Le gouvernement péquiste avait pris une bonne décision en retirant son appui financier au projet de production d'amiante de la Mine Jeffrey. Aujourd'hui, la facture de cette décision risque toutefois d'être salée.

Peu après son élection, à l'automne 2012, Pauline Marois avait cassé la décision du gouvernement libéral dans ce dossier. Plus question de prêter 58 millions de dollars aux promoteurs pour produire de l'amiante, un produit hautement cancérigène.

Or, depuis l'annonce, les promoteurs négocient fermement avec le gouvernement pour obtenir une importante compensation financière. Selon nos informations, ils veulent l'équivalent de tous les profits futurs qu'ils espéraient tirer de la vente d'amiante, soit 40 millions de dollars. En plus, les deux parties doivent s'entendre sur le partage des coûts de fermeture du site situé près d'Asbestos, qui s'élèvent à environ 9 millions de dollars.

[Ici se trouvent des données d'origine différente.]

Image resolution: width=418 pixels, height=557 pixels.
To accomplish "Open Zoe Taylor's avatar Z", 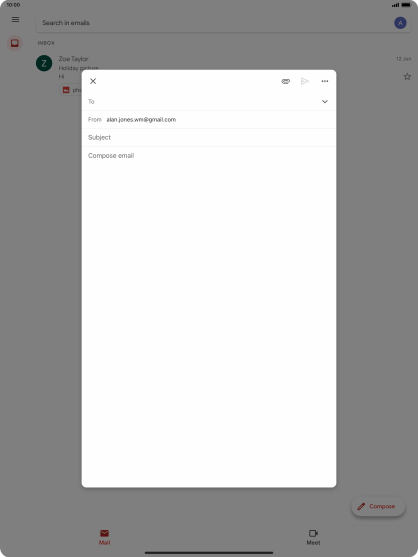I will (44, 63).
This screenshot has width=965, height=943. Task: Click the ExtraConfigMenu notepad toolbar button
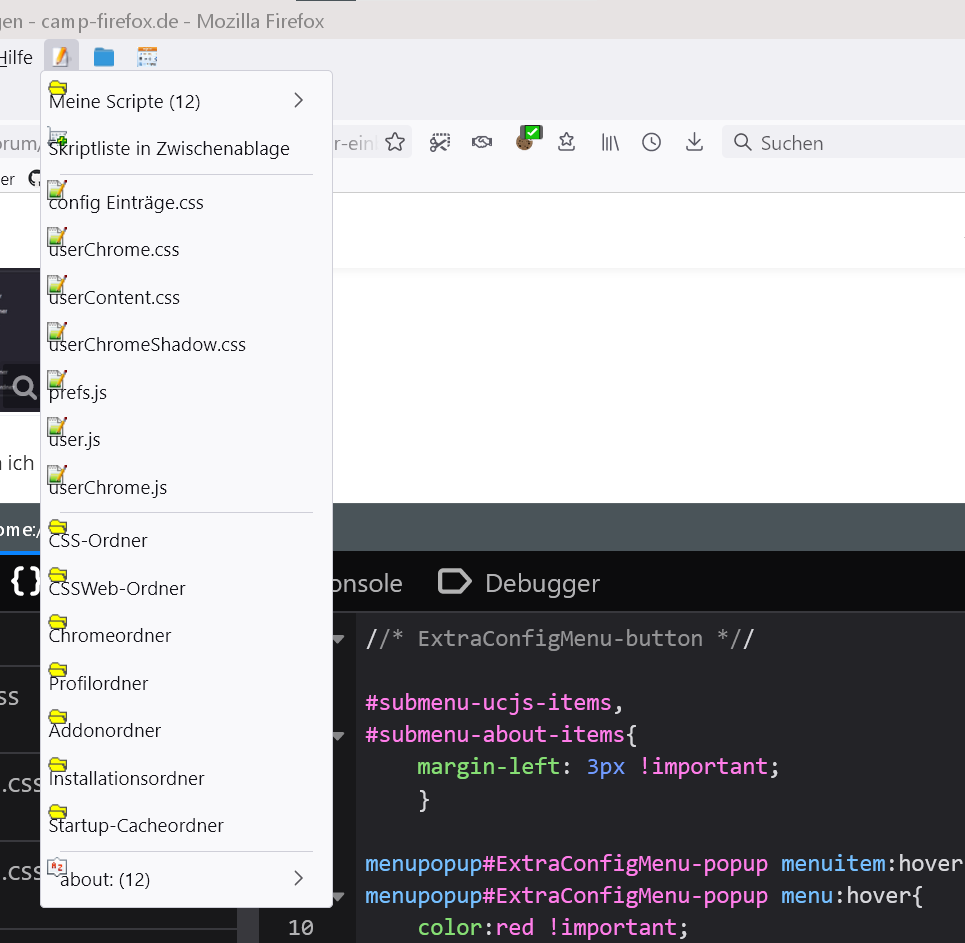(x=61, y=57)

La Mine Jeffrey, rappelons-le, était sur le point d'être relancée par deux promoteurs locaux (Bernard Coulombe et Baljit Chadha) et un partenaire de Thaïlande, Ulan Marketing. On prévoyait créer 500 emplois dans une région éprouvée. L'amiante devait principalement servir à la production de tuiles d'amiante pour toitures en Thaïlande par une firme associée à Ulan.

Le dossier avait rebondi en pleine campagne électorale au Québec lorsqu'on avait compris que le Québec encourageait l'exportation d'amiante en Thaïlande alors que ce pays était sur le point de l'interdire pour cause de santé publique.

Aujourd'hui, les deux parties ne s'entendent pas, mais aucune démarche juridique n'a encore été entreprise. Pour le gouvernement, il n'est pas question de débourser ces 40 millions, une réclamation jugée excessive. Le gouvernement libéral, rappelons-le, avait déjà décaissé 7 des 58 millions du prêt, en catimini.

Selon la jurisprudence dans ce genre de situation, le prêteur qui retire brusquement un financement peut être tenu de payer de lourds dommages. Ce fut le cas dans une cause qui opposait la famille Houle - des entrepreneurs - à la Banque Nationale. En mai 1990, la Cour suprême a donné raison à la famille Houle et déclaré que la banque avait abusé de ses droits en rappelant son prêt trop rapidement, ce qui avait causé la liquidation de l'entreprise familiale.

Dans le cas de la Mine Jeffrey, toutefois, le gouvernement pourrait invoquer que la relation entre Investissement Québec - bras financier du gouvernement - et les promoteurs est différente. Aucune institution financière privée n'était disposée à appuyer le projet comme Investissement Québec. Le prêt de cette dernière n'était pas basé sur des considérations financières usuelles, mais sur des critères politiques et de développement économique.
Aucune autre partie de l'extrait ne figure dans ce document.